> [Document excerpt]
* begin *

Spiz de Soforcela (2,484 m a.s.l.) is a beautiful peak in the Dolomites, in the Dolomiti di Fassa group, located in close proximity to the well-known resort of Canazei. The mountain offers a gorgeous panorama of the monumental walls of nearby three-thousanders – including Piz Boè (3,152 m a.s.l.) and Punta Penia in the Marmolada massif (3,343 m a.s.l.). I summited Spiz de Soforcela quite spontaneously as part of a short evening trip. However, this anonymous peak enchanted me to such an extent that the sunset watched from it seems to me one of the most beautiful moments of my Italian holidays. Welcome to the report!
Table of Contents
- The Challenge of Camping in Canazei
- Spontaneous Ascent from Canazei
- Spiz de Soforcela (2,484 m) – The Summit
- Sunset and Return
- Trip Map
Today begins with our last wake-up call at the campsite in Cortina d’Ampezzo. A quick breakfast, a sip of nourishing espresso, rolling up tents, and into the cars – time to set off for the next part of the expedition, in a different part of the Dolomites. The drive from Cortina d’Ampezzo to Canazei takes about two hours, leading through winding roads and high passes. The town is very crowded, but makes a very good first impression. Everywhere is clean and tidy, and the colorful facades of the buildings, decorated with beautiful floral ornaments, add a special charm.
A problem arises when we check in at the reception of the first chosen campsite – Camping Marmolada (1,440 m a.s.l.). Despite its considerable size, the entire campsite is full. Unfortunately, the situation is similar in other nearby campsites. It’s a disaster… We know we are in the Dolomites in the middle of the season, but for everything everywhere to be completely full? By the way, most local campsites do not accept early reservations. This means that when they are at full capacity, people wait by the entrance gate from the morning, looking hopefully at cars leaving the field. The demand for campsites in the Dolomites is enormous, incomparably greater than in all other places where I have practiced this type of tourism. After several failed attempts to check in, we return to Camping Marmolada in the center of Canazei. Thanks to a mixture of luck, pleas, negotiations, and the kind heart of one of the employees, our entire group of nine is let onto the field. It cost us a lot of nerves, but we did it!

* end *

> [Written exercise 1] Print the stretch of the Spiz de Soforcela trip report from "Spiz de Soforcela (2,484 m a.s.l.)" through "to the report!", word for word.

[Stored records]
* begin *

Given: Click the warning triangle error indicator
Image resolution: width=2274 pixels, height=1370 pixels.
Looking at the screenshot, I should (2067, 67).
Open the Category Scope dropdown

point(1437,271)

* end *

> [Written exercise 2] Arrange every line of the stored records as a JSON list of strings, one string per line, skipping blank lines.

> [Exercise output 1]
Spiz de Soforcela (2,484 m a.s.l.) is a beautiful peak in the Dolomites, in the Dolomiti di Fassa group, located in close proximity to the well-known resort of Canazei. The mountain offers a gorgeous panorama of the monumental walls of nearby three-thousanders – including Piz Boè (3,152 m a.s.l.) and Punta Penia in the Marmolada massif (3,343 m a.s.l.). I summited Spiz de Soforcela quite spontaneously as part of a short evening trip. However, this anonymous peak enchanted me to such an extent that the sunset watched from it seems to me one of the most beautiful moments of my Italian holidays. Welcome to the report!

> [Exercise output 2]
[
  "Given: Click the warning triangle error indicator",
  "Image resolution: width=2274 pixels, height=1370 pixels.",
  "Looking at the screenshot, I should (2067, 67).",
  "Open the Category Scope dropdown",
  "point(1437,271)"
]